• _PROBLEM DETAILS_: Below is a set of records; restate each one word for word.

==== DATA FOR THIS TASK ====

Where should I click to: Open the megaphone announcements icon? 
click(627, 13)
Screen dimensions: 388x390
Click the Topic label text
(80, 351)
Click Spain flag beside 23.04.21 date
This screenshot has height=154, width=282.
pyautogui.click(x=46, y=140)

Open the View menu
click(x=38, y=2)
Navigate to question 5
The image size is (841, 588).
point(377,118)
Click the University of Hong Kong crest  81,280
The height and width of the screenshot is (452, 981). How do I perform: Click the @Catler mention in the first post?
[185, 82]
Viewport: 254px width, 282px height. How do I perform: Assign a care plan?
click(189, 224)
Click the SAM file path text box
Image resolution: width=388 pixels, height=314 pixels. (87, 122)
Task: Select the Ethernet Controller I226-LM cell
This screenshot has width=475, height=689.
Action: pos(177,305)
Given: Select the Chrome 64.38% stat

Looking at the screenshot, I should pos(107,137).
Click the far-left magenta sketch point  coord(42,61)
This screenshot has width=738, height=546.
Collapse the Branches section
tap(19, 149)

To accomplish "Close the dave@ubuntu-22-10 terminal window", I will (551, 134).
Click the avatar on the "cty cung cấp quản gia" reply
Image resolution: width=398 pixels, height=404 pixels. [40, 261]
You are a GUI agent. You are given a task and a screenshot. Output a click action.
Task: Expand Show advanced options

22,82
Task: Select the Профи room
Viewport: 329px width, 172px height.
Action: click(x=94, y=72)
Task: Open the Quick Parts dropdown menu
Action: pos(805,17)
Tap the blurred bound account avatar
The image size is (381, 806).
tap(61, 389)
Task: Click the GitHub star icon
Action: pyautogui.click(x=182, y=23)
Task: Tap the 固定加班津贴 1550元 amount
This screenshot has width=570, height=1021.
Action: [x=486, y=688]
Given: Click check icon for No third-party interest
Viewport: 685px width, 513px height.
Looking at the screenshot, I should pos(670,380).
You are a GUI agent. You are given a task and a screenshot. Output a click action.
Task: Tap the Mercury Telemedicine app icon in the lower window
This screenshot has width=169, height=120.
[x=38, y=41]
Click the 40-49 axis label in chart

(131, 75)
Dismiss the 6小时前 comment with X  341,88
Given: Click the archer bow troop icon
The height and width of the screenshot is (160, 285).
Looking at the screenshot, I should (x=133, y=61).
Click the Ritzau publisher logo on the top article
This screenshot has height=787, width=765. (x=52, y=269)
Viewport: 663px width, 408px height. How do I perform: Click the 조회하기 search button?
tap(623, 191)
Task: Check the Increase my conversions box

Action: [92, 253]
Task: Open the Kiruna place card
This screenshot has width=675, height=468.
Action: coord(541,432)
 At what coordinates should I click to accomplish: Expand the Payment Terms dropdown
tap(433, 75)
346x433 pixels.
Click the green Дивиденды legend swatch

====

• _YOUR SOLUTION_:
Where should I click to: Open the megaphone announcements icon? 
click(627, 13)
Screen dimensions: 388x390
Click the Topic label text
(80, 351)
Click Spain flag beside 23.04.21 date
This screenshot has height=154, width=282.
pyautogui.click(x=46, y=140)

Open the View menu
click(x=38, y=2)
Navigate to question 5
The image size is (841, 588).
point(377,118)
Click the University of Hong Kong crest  81,280
The height and width of the screenshot is (452, 981). How do I perform: Click the @Catler mention in the first post?
[185, 82]
Viewport: 254px width, 282px height. How do I perform: Assign a care plan?
click(189, 224)
Click the SAM file path text box
Image resolution: width=388 pixels, height=314 pixels. (87, 122)
Task: Select the Ethernet Controller I226-LM cell
This screenshot has width=475, height=689.
Action: pos(177,305)
Given: Select the Chrome 64.38% stat

Looking at the screenshot, I should pos(107,137).
Click the far-left magenta sketch point  coord(42,61)
This screenshot has width=738, height=546.
Collapse the Branches section
tap(19, 149)

To accomplish "Close the dave@ubuntu-22-10 terminal window", I will (551, 134).
Click the avatar on the "cty cung cấp quản gia" reply
Image resolution: width=398 pixels, height=404 pixels. [40, 261]
You are a GUI agent. You are given a task and a screenshot. Output a click action.
Task: Expand Show advanced options

22,82
Task: Select the Профи room
Viewport: 329px width, 172px height.
Action: click(x=94, y=72)
Task: Open the Quick Parts dropdown menu
Action: pos(805,17)
Tap the blurred bound account avatar
The image size is (381, 806).
tap(61, 389)
Task: Click the GitHub star icon
Action: pyautogui.click(x=182, y=23)
Task: Tap the 固定加班津贴 1550元 amount
This screenshot has width=570, height=1021.
Action: [x=486, y=688]
Given: Click check icon for No third-party interest
Viewport: 685px width, 513px height.
Looking at the screenshot, I should pos(670,380).
You are a GUI agent. You are given a task and a screenshot. Output a click action.
Task: Tap the Mercury Telemedicine app icon in the lower window
This screenshot has width=169, height=120.
[x=38, y=41]
Click the 40-49 axis label in chart

(131, 75)
Dismiss the 6小时前 comment with X  341,88
Given: Click the archer bow troop icon
The height and width of the screenshot is (160, 285).
Looking at the screenshot, I should (x=133, y=61).
Click the Ritzau publisher logo on the top article
This screenshot has height=787, width=765. (x=52, y=269)
Viewport: 663px width, 408px height. How do I perform: Click the 조회하기 search button?
tap(623, 191)
Task: Check the Increase my conversions box

Action: [92, 253]
Task: Open the Kiruna place card
This screenshot has width=675, height=468.
Action: coord(541,432)
 At what coordinates should I click to accomplish: Expand the Payment Terms dropdown
tap(433, 75)
346x433 pixels.
Click the green Дивиденды legend swatch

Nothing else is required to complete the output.